Im Web tummeln sich unzählige Symfony Projekte, die mit einer der Versionen des Frameworks und deren Weiterentwicklungen realisiert wurden.

 

Aus „alt“ mach „neu“? Kinderleicht! Oder?

Möchte man seine alte Symfony 1 Seite auf den neuesten Stand der Technik bringen, ist ein einfaches Update auf Symfony 2 leider nicht möglich – dies käme einer kompletten Neuprogrammierung der Seite gleich. Das ist nicht nur kostenintensiv sondern auch sehr zeitaufwendig.

Symfony Programmiererinnen und Programmierern ist daher zu empfehlen, sich mit der Entwicklung und den Unterschieden der beiden Technologien vertraut zu machen, um nicht nur neue Projekte gestalten zu können, sondern auch bestehende Projekte einwandfrei betreuen und warten zu können.

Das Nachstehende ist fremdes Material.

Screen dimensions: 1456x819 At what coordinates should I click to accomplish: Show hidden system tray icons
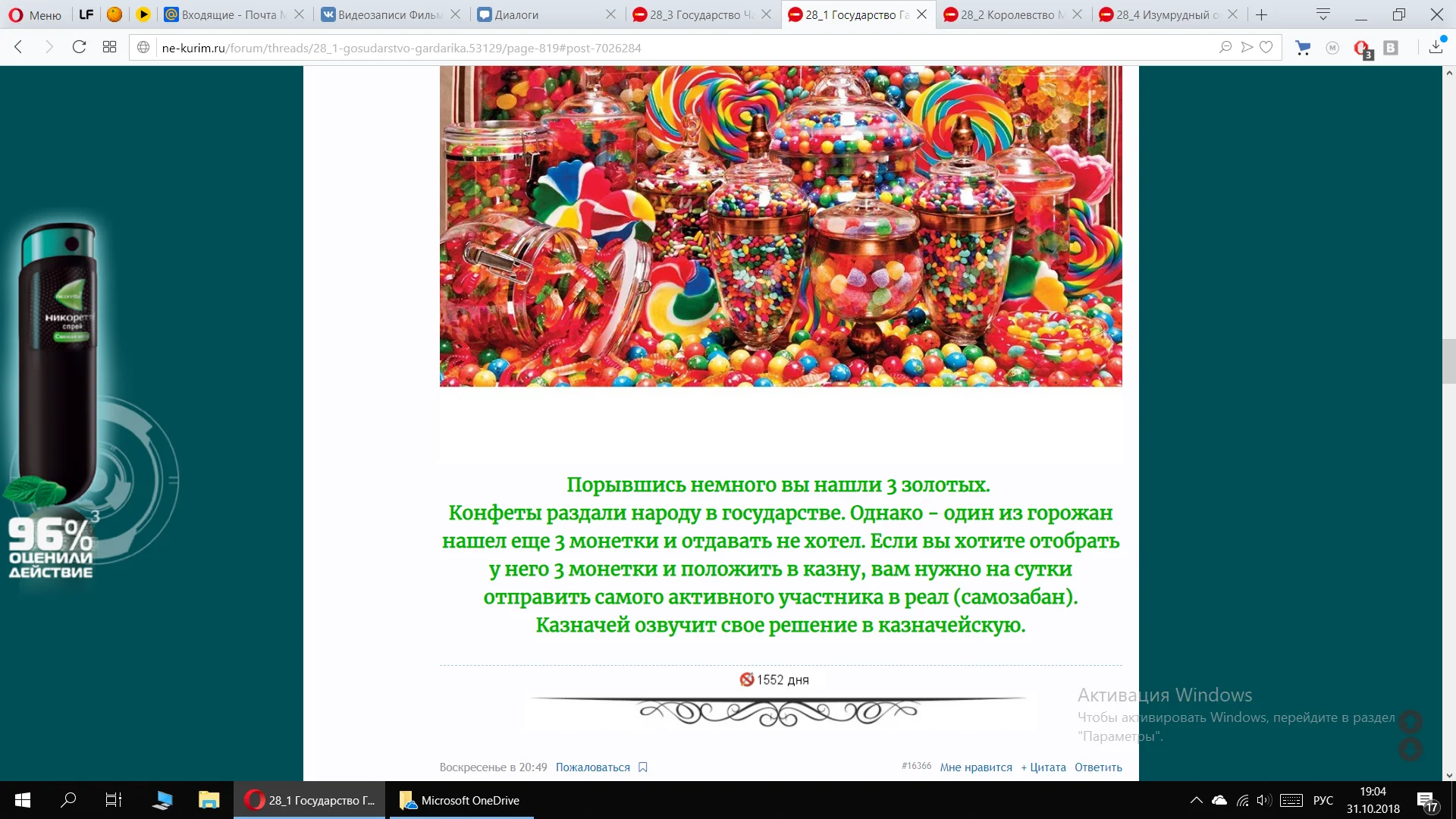point(1196,800)
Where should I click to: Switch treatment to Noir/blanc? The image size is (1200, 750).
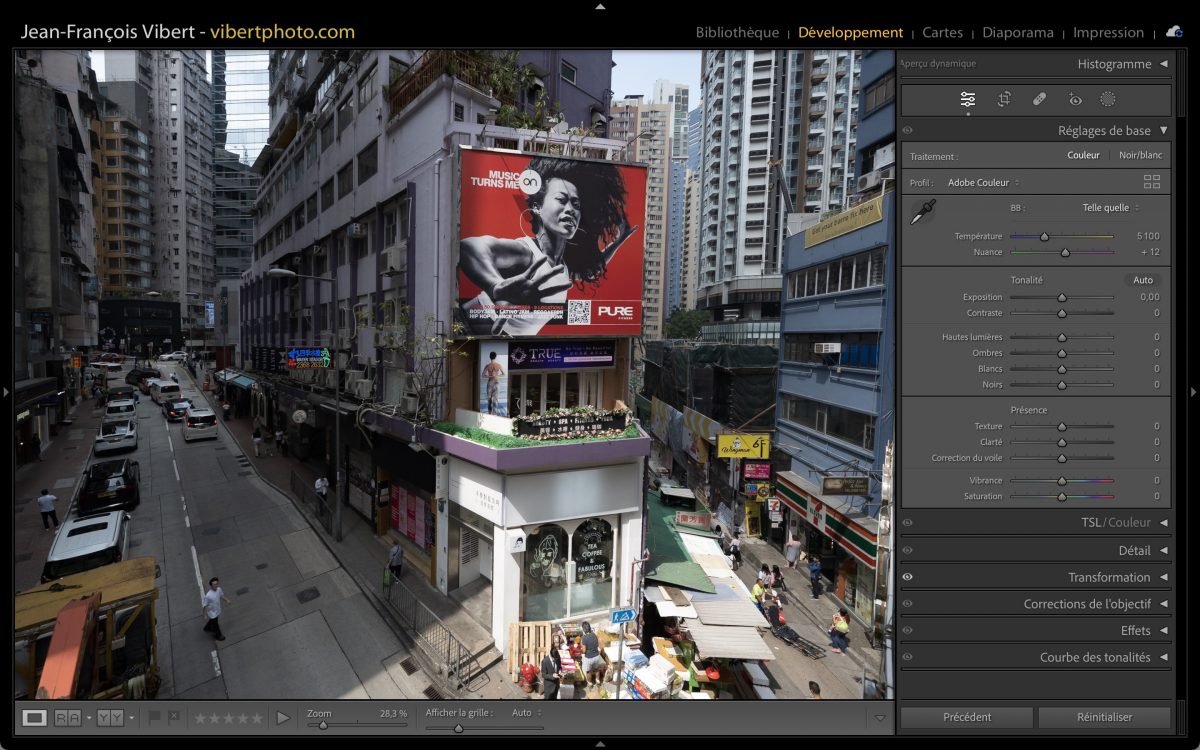1140,155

Bei datenwerk wurde ich dank meines sehr geduldigen Supervisors Peter, die letzten Monate intensiv in beide Versionen eingearbeitet, um in Zukunft genau das gewährleisten zu können.

 

Der Abschluss und die Zukunft

Auch meine Bachelorarbeit ist inzwischen erfolgreich fertiggestellt. Das Thema stieß bei meinen Professoren auf so großes Interesse, dass ich nun sogar ein Studienabschlusszeugnis mit Auszeichnung in Händen halten darf.

Ich freue mich auf meine Zukunft bei datenwerk und die vielen neuen wie auch alten Symfony Projekte, die hier auf mich warten.

Eva Angerer

Eva Angerer

Eva ist in der Agentur die Allrounderin der Programmiersprachen und Frameworks. Ob PHP und Symfony, ob Java oder Apps – Eva gets it done! Bei ihr wird der Code zur Kunst. Sie experimentiert gerne mit Farben und Formen, um ein ansprechendes und vor allem userInnenfreundliches Ergebnis zu erhalten. Obendrein ist Eva zertifizierte Web-Accessibility Expertin und kümmert sich darum, dass unsere Webseiten auch von motorisch-, kognitiv-, oder sehbeinträchtigten Usern genutzt werden können.